■ DATASET RECORDS ■
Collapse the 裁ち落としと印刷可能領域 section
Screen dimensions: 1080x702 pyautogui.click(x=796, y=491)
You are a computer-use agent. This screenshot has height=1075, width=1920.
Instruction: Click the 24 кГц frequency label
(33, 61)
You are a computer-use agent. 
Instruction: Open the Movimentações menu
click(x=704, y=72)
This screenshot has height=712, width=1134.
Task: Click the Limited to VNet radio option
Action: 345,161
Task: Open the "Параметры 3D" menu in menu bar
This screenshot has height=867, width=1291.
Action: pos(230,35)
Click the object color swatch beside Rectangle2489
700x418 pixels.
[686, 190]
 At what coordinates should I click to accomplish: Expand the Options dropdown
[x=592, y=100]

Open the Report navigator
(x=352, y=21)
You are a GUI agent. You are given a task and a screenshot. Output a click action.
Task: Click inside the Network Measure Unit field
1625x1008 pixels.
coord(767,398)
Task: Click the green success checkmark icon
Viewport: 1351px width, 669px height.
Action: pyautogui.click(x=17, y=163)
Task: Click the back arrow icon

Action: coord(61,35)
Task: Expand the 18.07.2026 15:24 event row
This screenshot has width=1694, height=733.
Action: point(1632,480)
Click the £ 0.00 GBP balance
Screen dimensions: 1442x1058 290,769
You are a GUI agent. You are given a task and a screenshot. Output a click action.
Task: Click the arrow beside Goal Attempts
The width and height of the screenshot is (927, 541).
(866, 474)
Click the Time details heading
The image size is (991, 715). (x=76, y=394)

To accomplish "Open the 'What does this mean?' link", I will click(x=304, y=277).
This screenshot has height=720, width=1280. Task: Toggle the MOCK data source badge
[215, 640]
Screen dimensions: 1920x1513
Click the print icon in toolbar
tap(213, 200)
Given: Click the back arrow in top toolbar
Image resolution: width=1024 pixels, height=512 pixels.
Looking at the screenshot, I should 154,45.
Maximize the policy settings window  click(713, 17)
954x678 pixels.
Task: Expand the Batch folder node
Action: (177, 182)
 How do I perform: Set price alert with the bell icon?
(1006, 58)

■ DIRECTIONS FOR THIS TASK ■
Change every "back arrow" in the material above to "return arrow" and give the material again, leaving everything else unchanged.

■ SOLUTION TO THIS TASK ■
Collapse the 裁ち落としと印刷可能領域 section
Screen dimensions: 1080x702 pyautogui.click(x=796, y=491)
You are a computer-use agent. This screenshot has height=1075, width=1920.
Instruction: Click the 24 кГц frequency label
(33, 61)
You are a computer-use agent. 
Instruction: Open the Movimentações menu
click(x=704, y=72)
This screenshot has height=712, width=1134.
Task: Click the Limited to VNet radio option
Action: 345,161
Task: Open the "Параметры 3D" menu in menu bar
This screenshot has height=867, width=1291.
Action: pos(230,35)
Click the object color swatch beside Rectangle2489
700x418 pixels.
[686, 190]
 At what coordinates should I click to accomplish: Expand the Options dropdown
[x=592, y=100]

Open the Report navigator
(x=352, y=21)
You are a GUI agent. You are given a task and a screenshot. Output a click action.
Task: Click inside the Network Measure Unit field
1625x1008 pixels.
coord(767,398)
Task: Click the green success checkmark icon
Viewport: 1351px width, 669px height.
Action: pyautogui.click(x=17, y=163)
Task: Click the return arrow icon

Action: coord(61,35)
Task: Expand the 18.07.2026 15:24 event row
This screenshot has width=1694, height=733.
Action: point(1632,480)
Click the £ 0.00 GBP balance
Screen dimensions: 1442x1058 290,769
You are a GUI agent. You are given a task and a screenshot. Output a click action.
Task: Click the arrow beside Goal Attempts
The width and height of the screenshot is (927, 541).
(866, 474)
Click the Time details heading
The image size is (991, 715). (x=76, y=394)

To accomplish "Open the 'What does this mean?' link", I will click(x=304, y=277).
This screenshot has height=720, width=1280. Task: Toggle the MOCK data source badge
[215, 640]
Screen dimensions: 1920x1513
Click the print icon in toolbar
tap(213, 200)
Given: Click the return arrow in top toolbar
Image resolution: width=1024 pixels, height=512 pixels.
Looking at the screenshot, I should 154,45.
Maximize the policy settings window  click(713, 17)
954x678 pixels.
Task: Expand the Batch folder node
Action: (177, 182)
 How do I perform: Set price alert with the bell icon?
(1006, 58)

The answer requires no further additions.